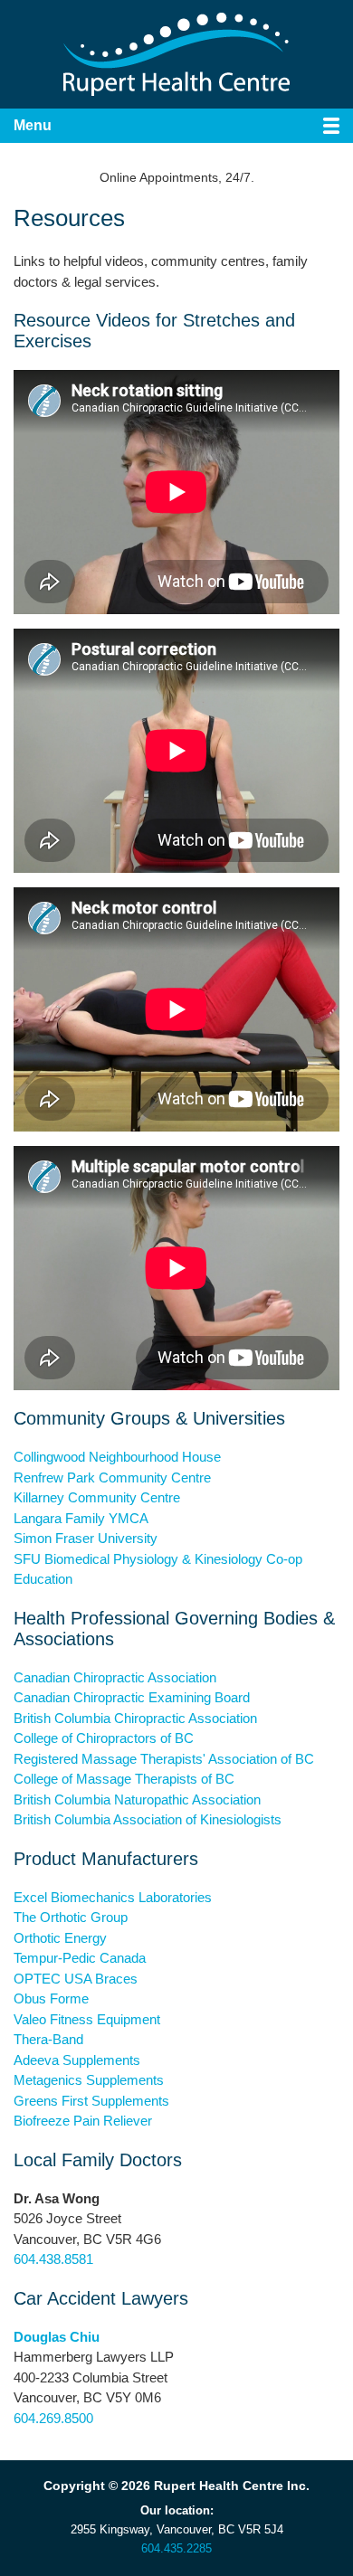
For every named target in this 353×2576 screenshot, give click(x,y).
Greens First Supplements (91, 2100)
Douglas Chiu (57, 2336)
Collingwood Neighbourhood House (117, 1456)
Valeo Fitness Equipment (87, 2019)
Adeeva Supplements (77, 2060)
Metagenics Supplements (89, 2080)
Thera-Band (48, 2039)
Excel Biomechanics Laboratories (113, 1897)
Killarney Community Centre (97, 1497)
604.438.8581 (53, 2259)
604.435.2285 (176, 2548)
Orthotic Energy (60, 1938)
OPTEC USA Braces (76, 1978)
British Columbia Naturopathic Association (137, 1799)
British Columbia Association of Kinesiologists (147, 1819)
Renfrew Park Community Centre (112, 1477)
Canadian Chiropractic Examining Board (132, 1697)
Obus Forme (51, 1998)
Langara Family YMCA (81, 1518)
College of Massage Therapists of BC (124, 1778)
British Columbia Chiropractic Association (135, 1718)
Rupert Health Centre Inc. (176, 54)
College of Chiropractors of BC (104, 1738)
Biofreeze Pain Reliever (83, 2120)
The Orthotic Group (71, 1917)
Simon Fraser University (85, 1538)
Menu (33, 125)
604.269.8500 (53, 2418)
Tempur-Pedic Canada (80, 1957)
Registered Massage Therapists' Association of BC (164, 1758)
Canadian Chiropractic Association (115, 1677)
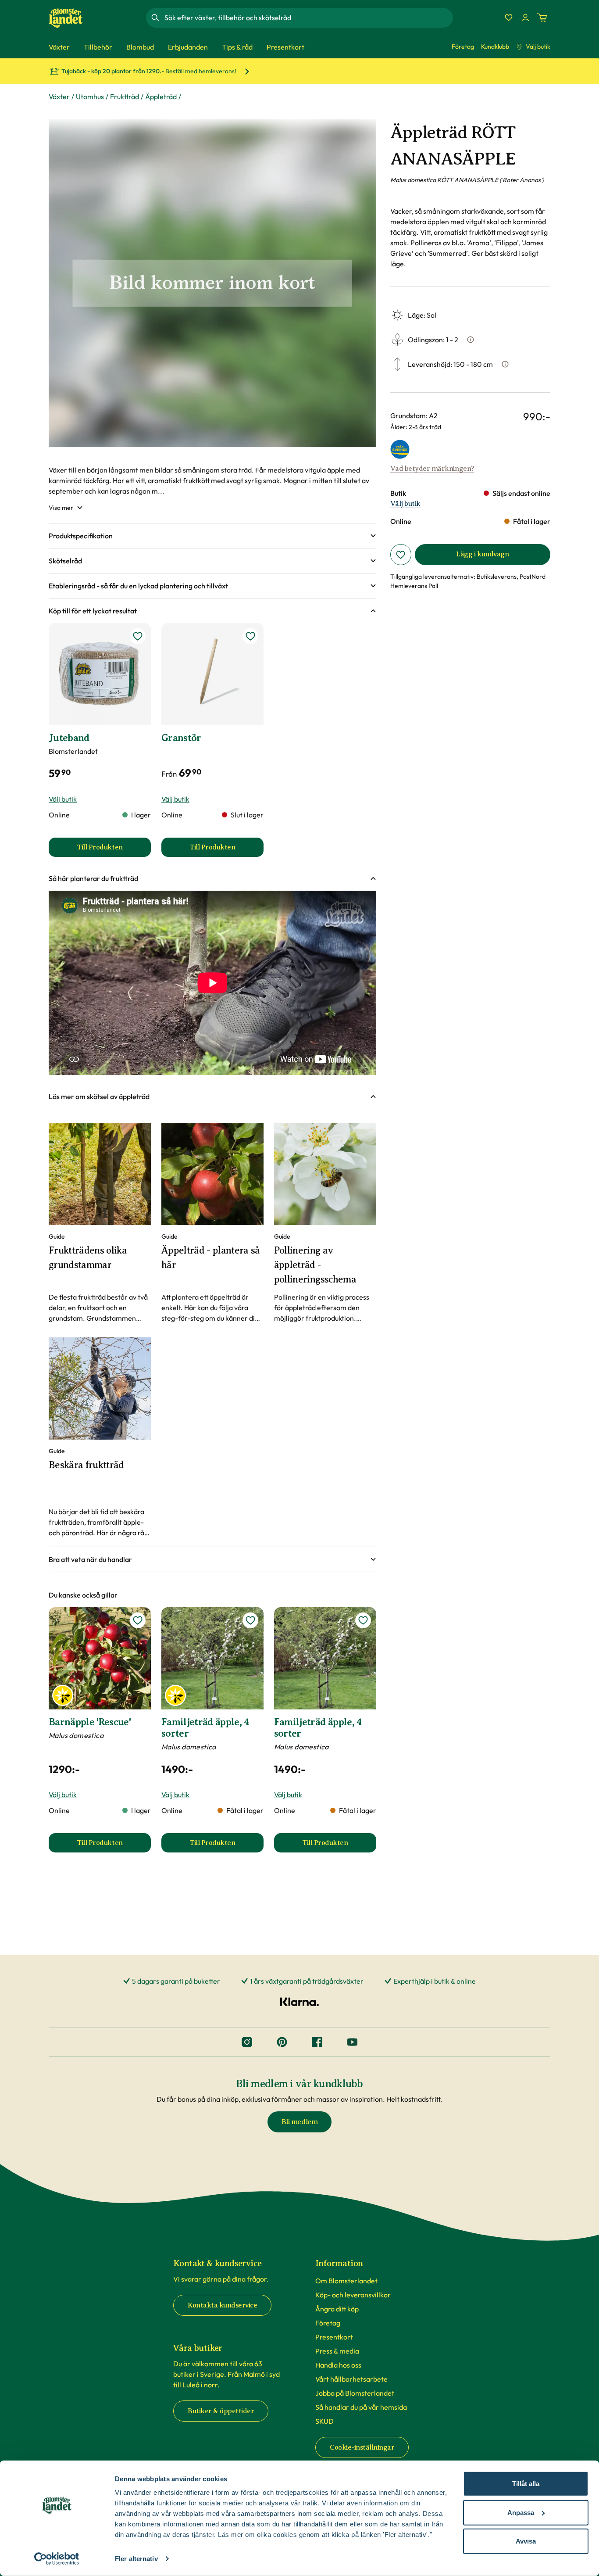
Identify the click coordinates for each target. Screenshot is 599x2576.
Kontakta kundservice (222, 2305)
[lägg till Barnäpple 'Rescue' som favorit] (138, 1620)
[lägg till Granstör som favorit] (250, 636)
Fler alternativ (136, 2558)
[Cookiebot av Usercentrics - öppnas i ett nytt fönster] (56, 2558)
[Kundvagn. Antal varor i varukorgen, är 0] (542, 17)
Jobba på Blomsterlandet (354, 2393)
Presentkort (334, 2336)
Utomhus (90, 96)
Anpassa (520, 2512)
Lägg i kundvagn (482, 554)
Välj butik (538, 46)
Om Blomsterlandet (346, 2280)
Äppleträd (161, 96)
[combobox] (308, 17)
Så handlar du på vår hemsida (361, 2407)
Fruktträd (124, 96)
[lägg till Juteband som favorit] (138, 636)
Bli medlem (299, 2122)
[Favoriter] (508, 17)
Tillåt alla (525, 2483)
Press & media (337, 2351)
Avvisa (526, 2541)
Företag (463, 46)
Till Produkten (114, 849)
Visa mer (61, 508)
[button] (212, 535)
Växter (59, 96)
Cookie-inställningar (362, 2447)
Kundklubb (495, 46)
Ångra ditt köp (337, 2308)
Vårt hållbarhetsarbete (351, 2379)
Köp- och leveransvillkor (353, 2294)
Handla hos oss (338, 2365)
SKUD (324, 2421)
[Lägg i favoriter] (400, 554)
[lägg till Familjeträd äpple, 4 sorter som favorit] (250, 1620)
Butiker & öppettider (221, 2411)
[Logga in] (525, 17)
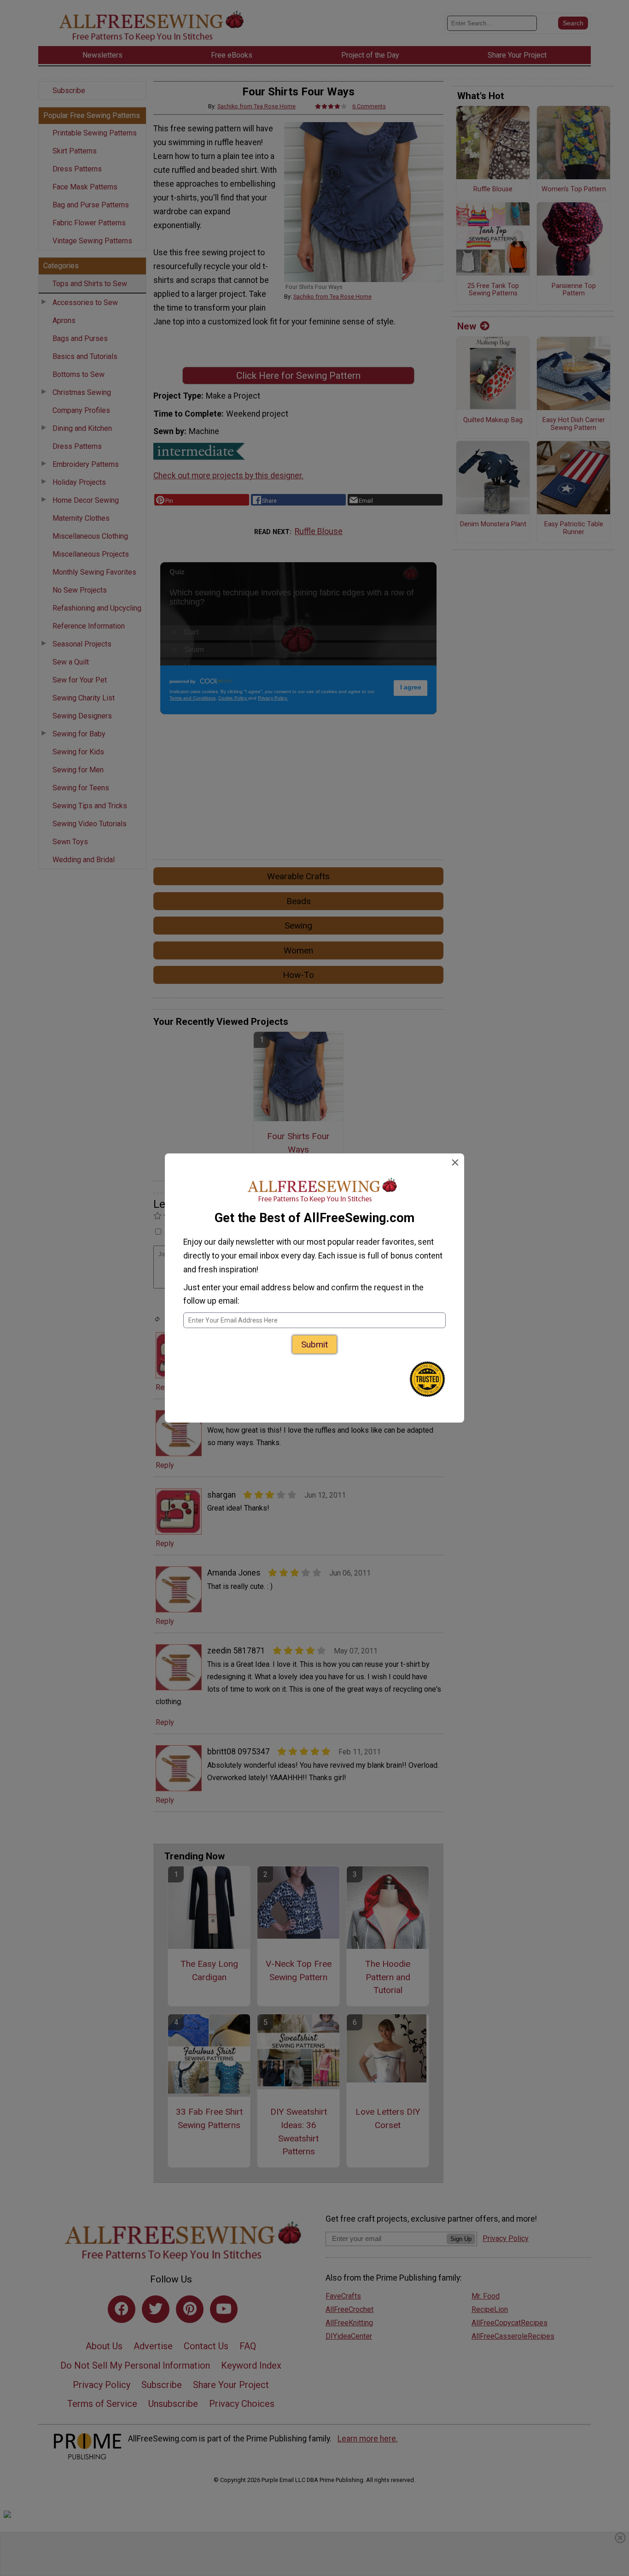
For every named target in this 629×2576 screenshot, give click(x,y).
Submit (314, 1344)
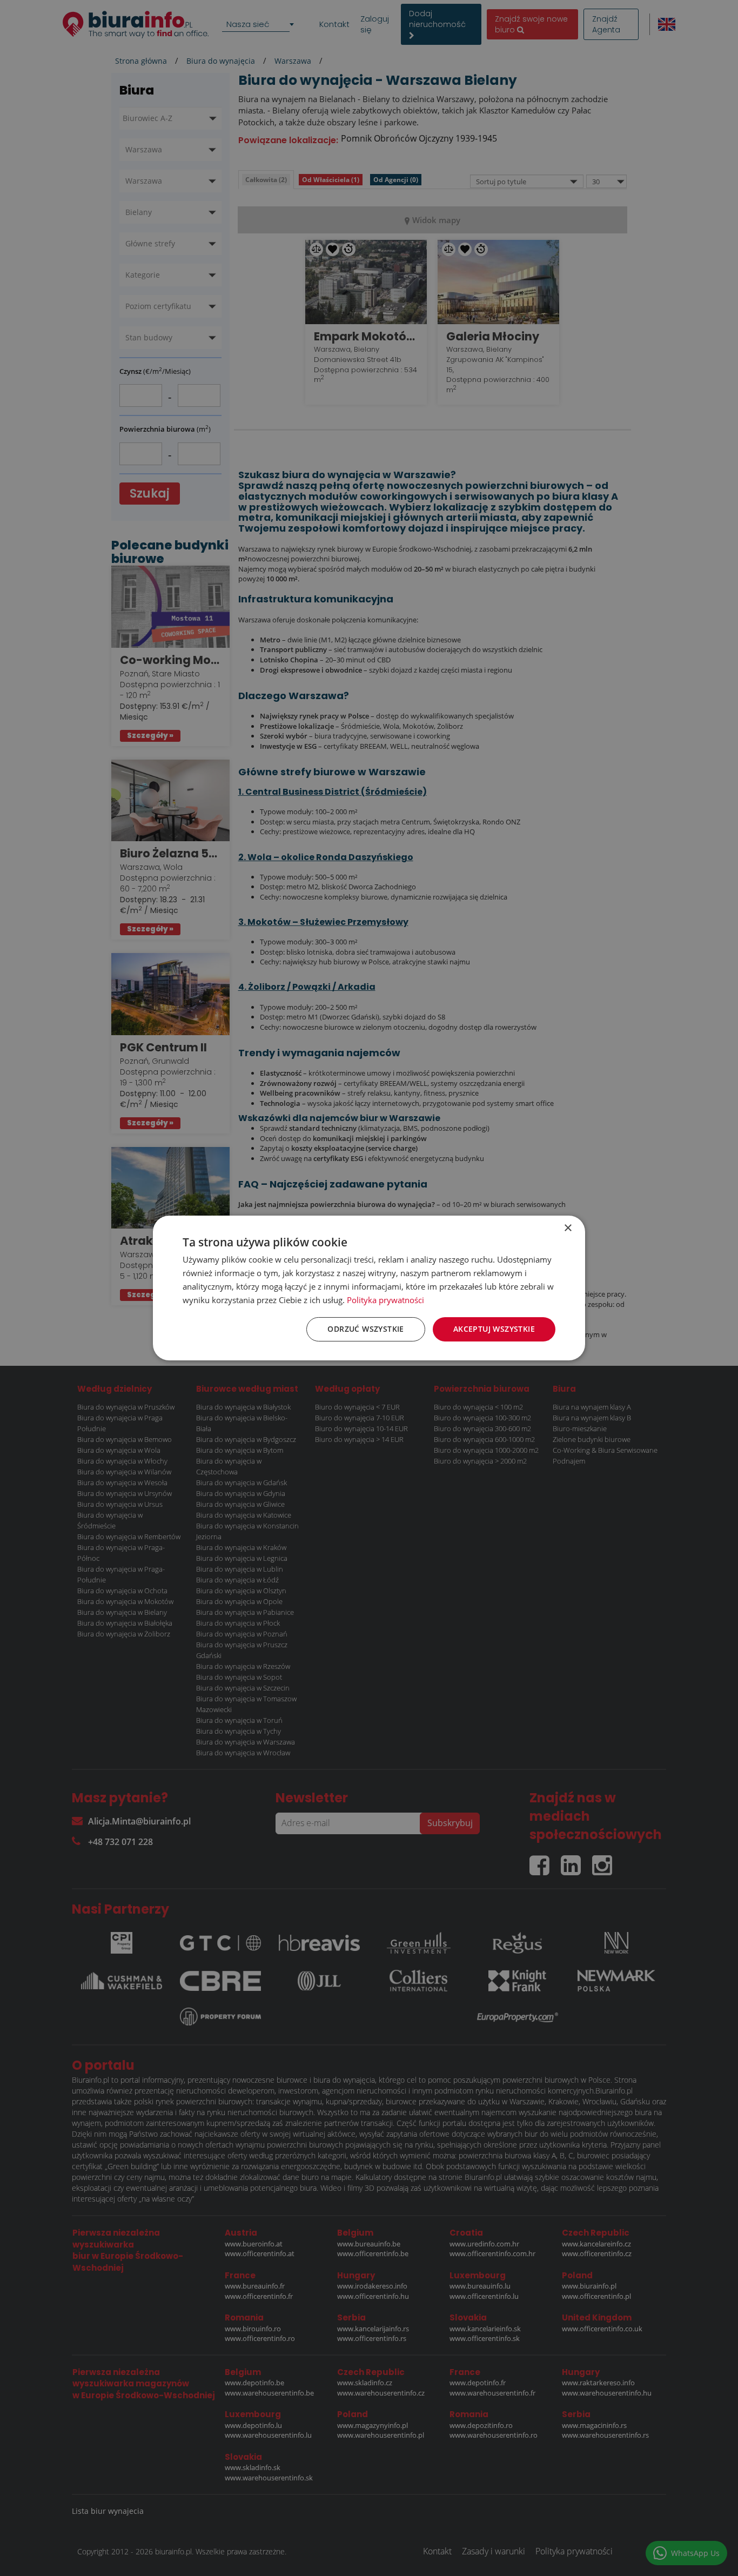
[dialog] (369, 1288)
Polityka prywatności (385, 1299)
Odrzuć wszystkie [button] (365, 1329)
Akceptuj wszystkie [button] (494, 1329)
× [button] (567, 1228)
_ _ _ _ _ _ _
* _Task description_
Go through the data above and print exactly the lines from its first line through the line holding "Canadian Chiropractic Examining", both included, leaving pictures aside.

* _Written solution_
For every named target in this 353×2576 screenshot, give click(x,y).
Greens First Supplements (91, 2100)
Douglas Chiu (57, 2336)
Collingwood Neighbourhood House (117, 1456)
Valeo Fitness Equipment (87, 2019)
Adeeva Supplements (77, 2060)
Metagenics Supplements (89, 2080)
Thera-Band (48, 2039)
Excel Biomechanics Laboratories (113, 1897)
Killarney Community Centre (97, 1497)
604.438.8581 (53, 2259)
604.435.2285 (176, 2548)
Orthotic Energy (60, 1938)
OPTEC USA Braces (76, 1978)
British Columbia Naturopathic Association (137, 1799)
British Columbia Association of Kinesiologists (147, 1819)
Renfrew Park Community Centre (112, 1477)
Canadian Chiropractic Examining Board (132, 1697)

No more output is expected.